> TEXTE FOURNI
Douleur d’isolement

Douleur d’isolement
Sunday 29 March 2009

Bonjour Madame Alice Miller
Bonjour Madame Brigitte O.

Cela fait peu de temps que j’ai pris connaissance de l’existence de votre site sur lequel vos lecteurs peuvent écrire. Je connais les travaux de Madame Alice Miller depuis 1991.
Merci madame Brigitte O. pour la conférence sur le site qui m’a donnée beaucoup d’informations.
Je suis un homme de 56 ans né en france issue de l’immigration italienne .
Mes progrès en matière de prise de conscience ont été lents.
J’ai entrepris il y a 9 mois une auto-thérapie. Au début il me semblait que je commençais enfin à ressentir, j’ai pu revivre certaines choses, l’ambiance dans le ventre de ma mère, la peur de papa était là. Il m’a souvent rappelé qu’en venant au monde le premier mai 1953 je lui avait fait manquer les allocations de naissance que le gouvernement versait aux parents avec un nouveau né, hors cet avantage destiné à favoriser le repeuplement de la france avait été abrogé par décret, la date limite d’application était le 30 avril 1953, mon père en était fort en colère . De plus le premier mai étant un jour férier il avait dû aller chercher la sage femme à pieds à cinq kilomètres de là…

Aujourd’hui il me semble que je n’avance plus dans mon auto-thérapie, je me demande ce qui bloque ? J’ai des symptômes d’agitation de confusion. Je ressens combien je me suis isolé dans ma vie, je me demande ce que signifie cet isolement, sans doute l’ai mis en place pour lutter contre la sensation même d’isolement qui m’était insupportable.
Enfant, à l’âge de cinq ans , j’ai fait un séjour de 14 mois en préventorium, il m’arrivait de passer la nuit dans une chambre seul. J’avais peur parfois, j’avais même peur de la veilleuse fichée dans un coin de la pièce, elle me terrifiait, alors pour me rassurer, je me levais et j’allais la toucher , de loin elle me terrrorisait. Je fais peut être pareil avec l’isolement.
Est ce que c’est une façon de nier la réalité ? Je me souviens avoir voulu mourrir au préventorium, je me suis réveillé un matin, le soleil brillait sur le feuillage des arbres, tout était paisible.. mais sans doute j’étais “coupé” tout était à distance..
Aujourd’hui recontacter ma réalité me fait souffrir, souffrir de me rappeler ce que fut hier, souffrir de constater combien j’ai oublié ma vie. Souvent je me suis senti vieux dans ma vie, c’est peut cette sensation qui me rapelle le temps qui passe , mais sans doute parce que j’ai tendance à vouloir l’oublier, parce que je ne sais pas vivre avec la réalité.

> DONNÉES SOURCES
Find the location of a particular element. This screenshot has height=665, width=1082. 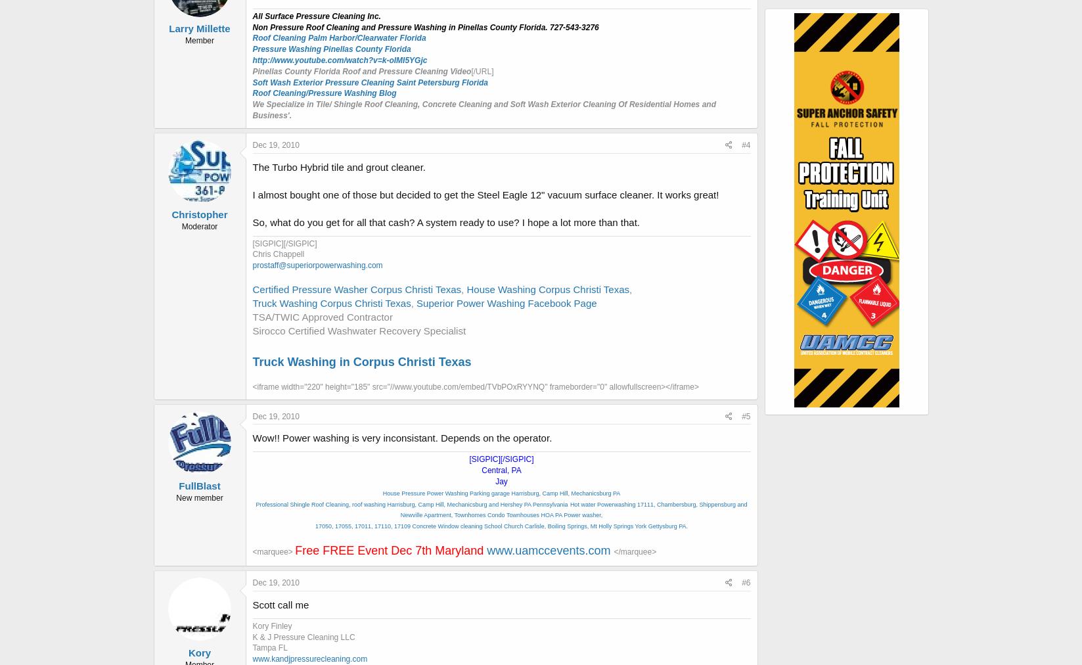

> TRAVAIL À EFFECTUER
1. D'après le témoignage sur la douleur d'isolement, combien de temps son auteur a-t-il séjourné en préventorium durant son enfance ?
2. Poursuivez le témoignage sur la douleur d'isolement à partir de sa dernière phrase.
Les données sources n'ont aucune incidence sur cet exercice.

> RÉPONSES ATTENDUES
1. Il y a séjourné quatorze mois, à l'âge de cinq ans.

2.
J’ai essayé de vous écrire par deux fois avant de vous envoyer ce courrier, mais les envois n’ont pas fonctionnés. Je me suis dit , tant mieux car je ressentais une telle honte en moi même, je me sentais au bord de l’anéantissement. Il a fallu que je pose mes pensées pour me dire que je n’avais rien à redouter de vous écrire, ce que je fais aujourd’hui. Finalement je me révèle très craintif au fond de moi, c’est comme si j’avais vérifié toute ma vie combien cette crainte était laide et contaminante.
Je ressens une colère énorme en moi, une de mes thérapeute m’avait demandée de définir comment je représenterais cette colère, j’avais répondu, ” parfois c’est comme une ville dix mille habitants qui pète comme un bouchon de champagne” ,vous êtes sur que ce n’est pas exagéré m’avait elle répondu, sous entendu ” un bon garçon comme vous, si gentil, inteligent allons monsieur ! ” je me souviens m’être senti me renfoncer dans ma coquille, aussi serré qu’un escargot au fond de la sienne.

Merci de m’avoir lu
Merci pour tout votre travail.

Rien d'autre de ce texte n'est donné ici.